# Rent allowance and part-time job



## kub4e (5 Jan 2010)

Hi I have been getting rent allowance for past 4 months and I just started working part-time (only 10 hours per week). Last month I didnt receive my rent cheque and as far as I know it has been on  hold.Would anybody knows if 10 hours per week would be a problem and my rent allowance would be stopped because of that?Anyway was trying to find that lady working in HSE last 2 days ,but it was impossible,helppppp


----------



## gipimann (5 Jan 2010)

Did you notify the CWO that you had started work?  You may still qualify for rent supplement, it will depend on the wages you're earning and any Social Welfare payments you're getting.

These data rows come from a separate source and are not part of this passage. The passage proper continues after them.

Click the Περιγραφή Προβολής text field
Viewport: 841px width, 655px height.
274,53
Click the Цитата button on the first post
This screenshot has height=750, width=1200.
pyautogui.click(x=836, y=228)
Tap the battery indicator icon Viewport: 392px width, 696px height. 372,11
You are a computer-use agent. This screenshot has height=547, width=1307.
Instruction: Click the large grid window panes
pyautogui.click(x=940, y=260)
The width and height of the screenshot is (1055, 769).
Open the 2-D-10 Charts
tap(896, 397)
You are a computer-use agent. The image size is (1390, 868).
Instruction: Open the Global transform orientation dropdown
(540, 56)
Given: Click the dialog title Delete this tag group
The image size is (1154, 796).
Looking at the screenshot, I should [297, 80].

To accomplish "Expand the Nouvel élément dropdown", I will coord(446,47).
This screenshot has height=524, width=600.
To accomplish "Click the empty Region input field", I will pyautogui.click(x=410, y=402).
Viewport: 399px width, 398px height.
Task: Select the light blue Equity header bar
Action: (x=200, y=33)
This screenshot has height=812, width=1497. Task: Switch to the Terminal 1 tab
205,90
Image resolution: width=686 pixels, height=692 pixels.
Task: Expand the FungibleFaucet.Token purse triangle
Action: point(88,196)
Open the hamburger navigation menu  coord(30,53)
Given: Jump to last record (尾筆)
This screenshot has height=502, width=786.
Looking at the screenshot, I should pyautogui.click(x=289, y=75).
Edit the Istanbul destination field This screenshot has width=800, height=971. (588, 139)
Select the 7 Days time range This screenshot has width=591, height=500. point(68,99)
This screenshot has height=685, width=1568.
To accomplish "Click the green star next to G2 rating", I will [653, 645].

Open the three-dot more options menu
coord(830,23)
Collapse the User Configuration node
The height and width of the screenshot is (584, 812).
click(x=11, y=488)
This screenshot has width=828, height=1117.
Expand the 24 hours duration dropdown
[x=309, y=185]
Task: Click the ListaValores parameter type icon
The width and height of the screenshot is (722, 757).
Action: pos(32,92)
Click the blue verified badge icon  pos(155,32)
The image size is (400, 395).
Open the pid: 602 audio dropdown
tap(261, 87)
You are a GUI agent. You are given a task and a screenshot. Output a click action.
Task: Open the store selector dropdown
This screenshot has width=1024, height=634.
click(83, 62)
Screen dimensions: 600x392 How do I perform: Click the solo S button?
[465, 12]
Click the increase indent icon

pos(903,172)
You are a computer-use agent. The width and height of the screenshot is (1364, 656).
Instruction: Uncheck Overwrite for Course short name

You will have to call to the CWO to have it sorted out.


----------



## kub4e (5 Jan 2010)

The social welfare office already reduced my JB with about 300 per month and I started working 10 hours per week ,getting paid the minimum wage just not to stay at home while looking for full time job.Basically with the part time job I am not getting more than I used to get before when I did not work but I just dont understand how those little hours would affect my rent allowance,thank you.


----------



## gipimann (5 Jan 2010)

If your JB has been reduced, and you haven't called to the CWO to advise them of your change in circumstances, that may explain why your rent supplement has been stopped.   The CWO will have seen on their computer system that you're now working (and that your JB has reduced), but won't have the details of your income - which he/she needs to know to calculate your entitlement to Rent Supplement.   

It's not the hours per se that affect your entitlement (although you won't get Rent Supplement at all if you work more than 29 hrs per week), it's the earnings, as SWA is a means-tested scheme.

As I said in my earlier post, bring payslips to the CWO as soon as possible so that your supplement can be reviewed.


----------



## kub4e (5 Jan 2010)

Thank you again


----------